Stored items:
========================

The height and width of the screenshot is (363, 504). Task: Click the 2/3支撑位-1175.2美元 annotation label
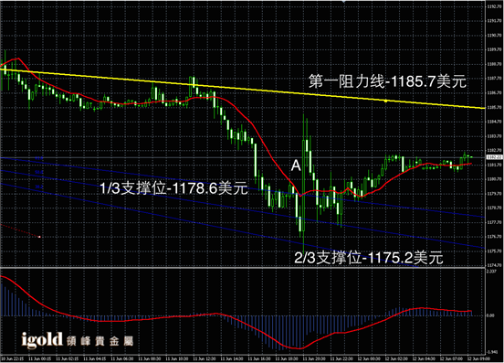[x=369, y=258]
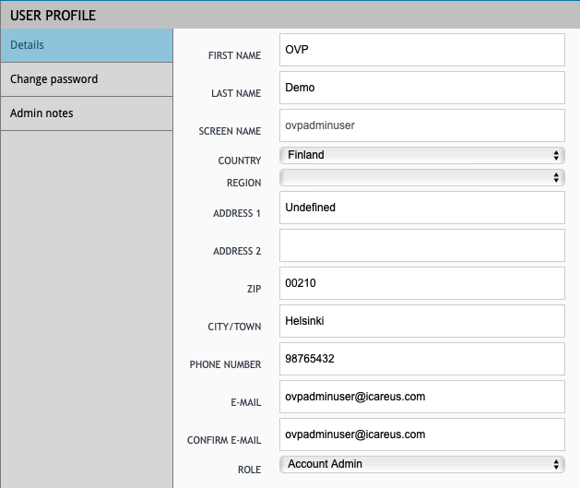Switch to Change password tab
The width and height of the screenshot is (580, 488).
(x=86, y=79)
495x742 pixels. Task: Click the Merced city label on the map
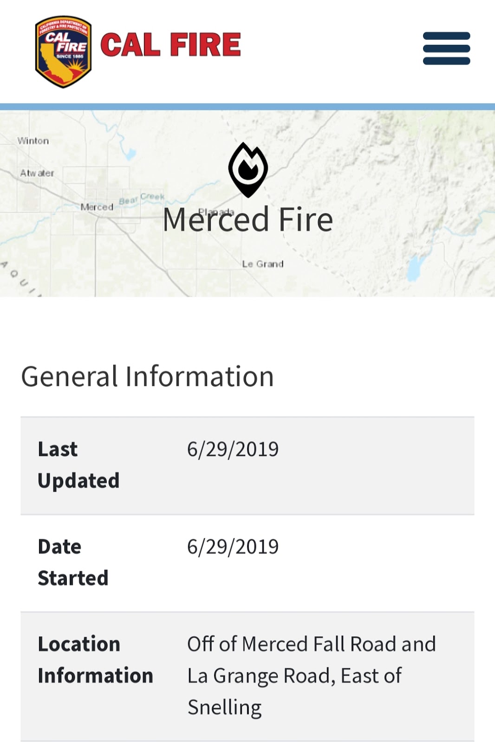(x=96, y=206)
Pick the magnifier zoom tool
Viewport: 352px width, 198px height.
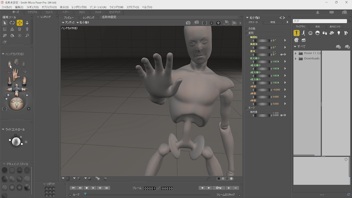coord(27,35)
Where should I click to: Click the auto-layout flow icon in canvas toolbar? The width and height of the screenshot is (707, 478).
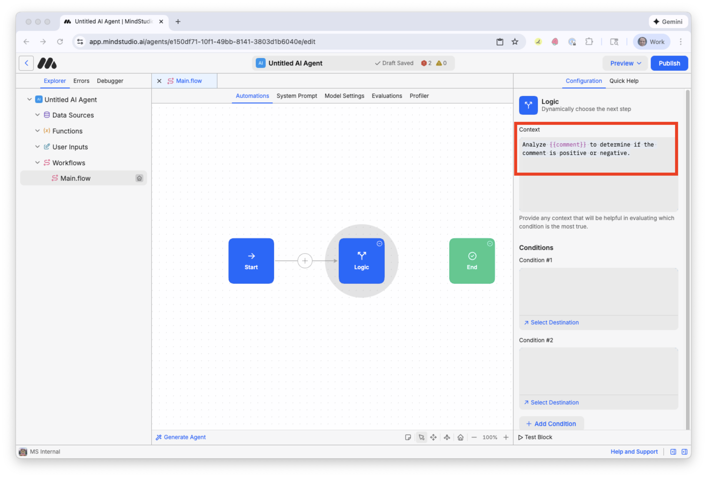447,437
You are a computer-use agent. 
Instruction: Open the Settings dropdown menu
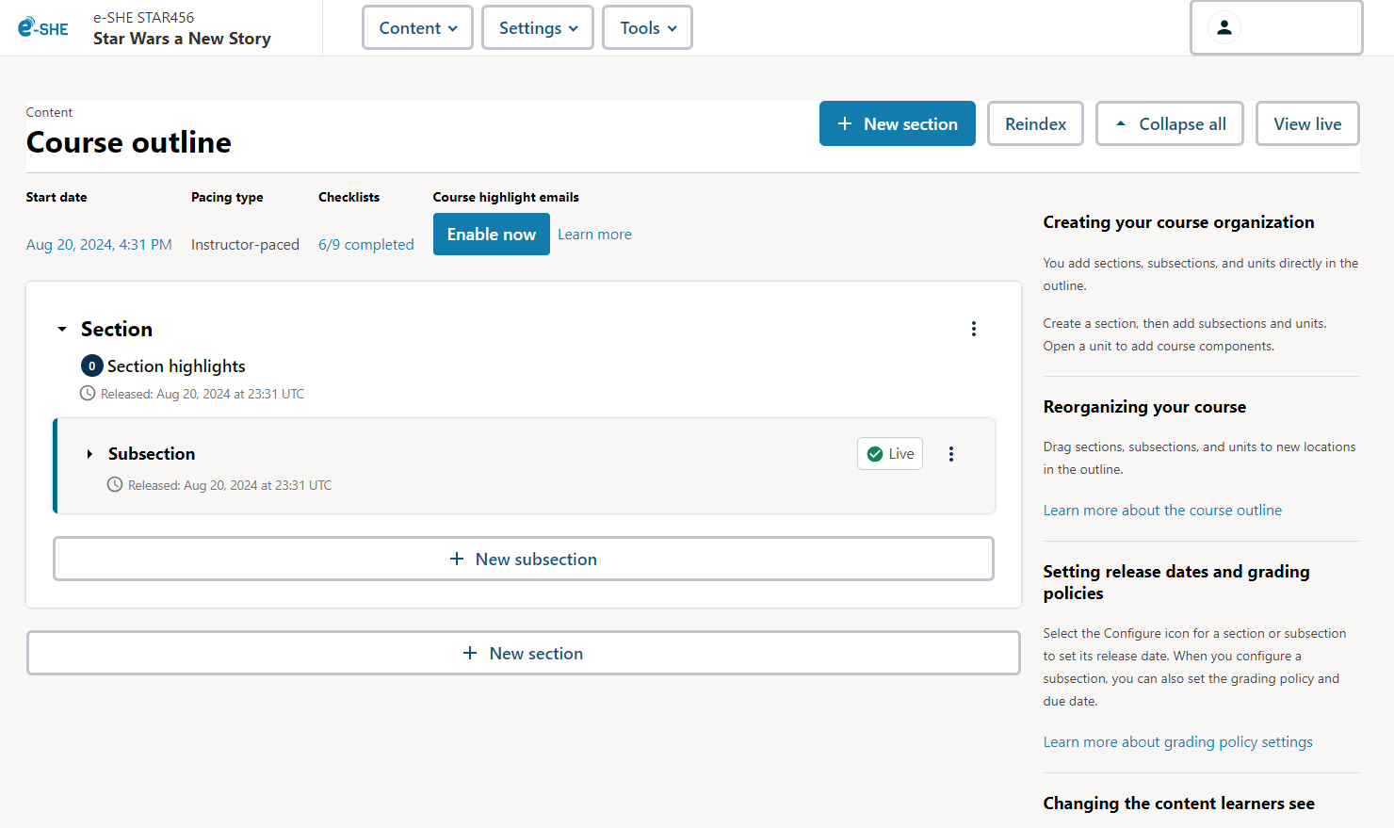click(537, 28)
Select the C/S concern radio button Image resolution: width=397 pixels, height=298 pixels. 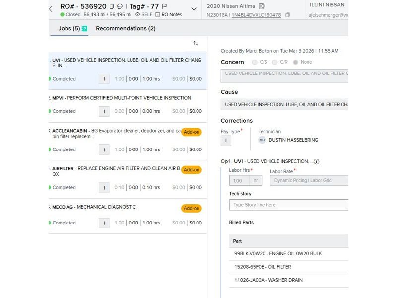pyautogui.click(x=255, y=62)
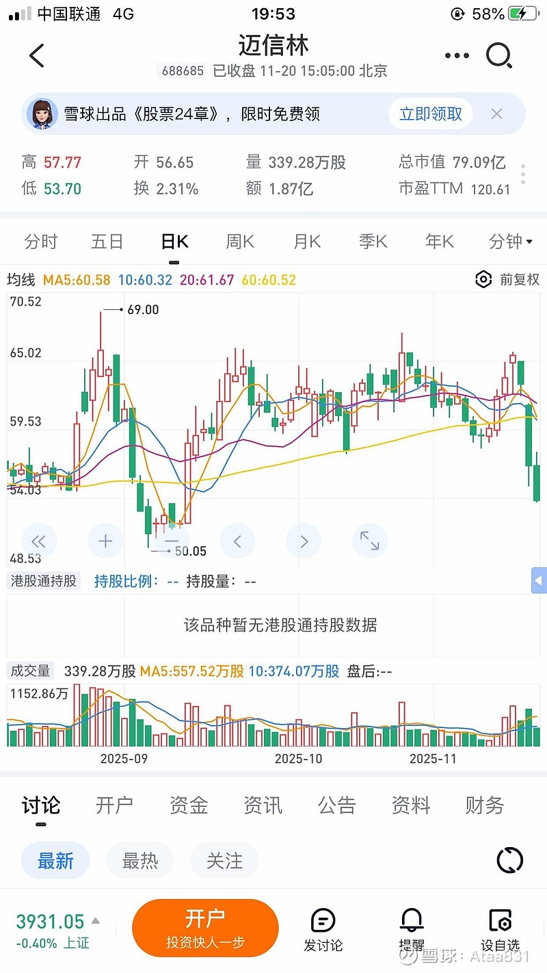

========================

Set exercise: Reproduce the records verbatim from the beginning through the line containing "(x=86, y=79)", including that line. Leave out the pictures.

The solution:
The height and width of the screenshot is (363, 504). Task: Click the 2/3支撑位-1175.2美元 annotation label
[x=369, y=258]
Switch to Change password tab
The width and height of the screenshot is (580, 488).
(x=86, y=79)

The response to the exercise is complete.